▶ _Task item_:
Transcribe the records below exactly as written, from the opening line through the line that contains "Screen dimensions: 1566x572".

▶ _Record extracts_:
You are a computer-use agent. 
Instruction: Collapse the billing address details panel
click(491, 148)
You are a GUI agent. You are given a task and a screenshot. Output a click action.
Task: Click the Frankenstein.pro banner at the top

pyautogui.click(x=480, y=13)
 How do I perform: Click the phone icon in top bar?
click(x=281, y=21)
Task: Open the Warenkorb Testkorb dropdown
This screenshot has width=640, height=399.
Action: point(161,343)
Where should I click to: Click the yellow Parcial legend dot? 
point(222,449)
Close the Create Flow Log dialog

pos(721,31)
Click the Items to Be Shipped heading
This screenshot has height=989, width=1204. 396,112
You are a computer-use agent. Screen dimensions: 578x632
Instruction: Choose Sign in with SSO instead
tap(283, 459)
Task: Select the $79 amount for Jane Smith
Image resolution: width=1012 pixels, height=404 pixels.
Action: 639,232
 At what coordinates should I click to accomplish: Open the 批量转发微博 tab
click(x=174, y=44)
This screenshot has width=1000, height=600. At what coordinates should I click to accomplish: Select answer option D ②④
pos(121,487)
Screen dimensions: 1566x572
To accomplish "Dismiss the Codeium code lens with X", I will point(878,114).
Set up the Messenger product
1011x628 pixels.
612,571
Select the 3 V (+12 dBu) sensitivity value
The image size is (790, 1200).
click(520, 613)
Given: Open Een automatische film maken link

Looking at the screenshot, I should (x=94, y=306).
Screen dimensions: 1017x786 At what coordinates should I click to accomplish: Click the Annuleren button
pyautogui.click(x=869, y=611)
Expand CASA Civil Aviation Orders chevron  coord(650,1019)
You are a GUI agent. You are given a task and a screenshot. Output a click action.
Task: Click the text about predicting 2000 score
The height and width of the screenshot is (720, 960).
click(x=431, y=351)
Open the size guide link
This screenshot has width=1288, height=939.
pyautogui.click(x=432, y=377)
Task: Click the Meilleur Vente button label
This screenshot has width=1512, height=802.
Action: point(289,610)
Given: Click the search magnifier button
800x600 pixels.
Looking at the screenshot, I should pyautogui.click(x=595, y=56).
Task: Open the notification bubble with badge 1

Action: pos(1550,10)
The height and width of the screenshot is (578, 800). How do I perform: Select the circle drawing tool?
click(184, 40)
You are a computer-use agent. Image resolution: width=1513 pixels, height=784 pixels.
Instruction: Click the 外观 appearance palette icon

▶ _Task answer_:
You are a computer-use agent. 
Instruction: Collapse the billing address details panel
click(491, 148)
You are a GUI agent. You are given a task and a screenshot. Output a click action.
Task: Click the Frankenstein.pro banner at the top

pyautogui.click(x=480, y=13)
 How do I perform: Click the phone icon in top bar?
click(x=281, y=21)
Task: Open the Warenkorb Testkorb dropdown
This screenshot has width=640, height=399.
Action: point(161,343)
Where should I click to: Click the yellow Parcial legend dot? 
point(222,449)
Close the Create Flow Log dialog

pos(721,31)
Click the Items to Be Shipped heading
This screenshot has height=989, width=1204. 396,112
You are a computer-use agent. Screen dimensions: 578x632
Instruction: Choose Sign in with SSO instead
tap(283, 459)
Task: Select the $79 amount for Jane Smith
Image resolution: width=1012 pixels, height=404 pixels.
Action: 639,232
 At what coordinates should I click to accomplish: Open the 批量转发微博 tab
click(x=174, y=44)
This screenshot has width=1000, height=600. At what coordinates should I click to accomplish: Select answer option D ②④
pos(121,487)
Screen dimensions: 1566x572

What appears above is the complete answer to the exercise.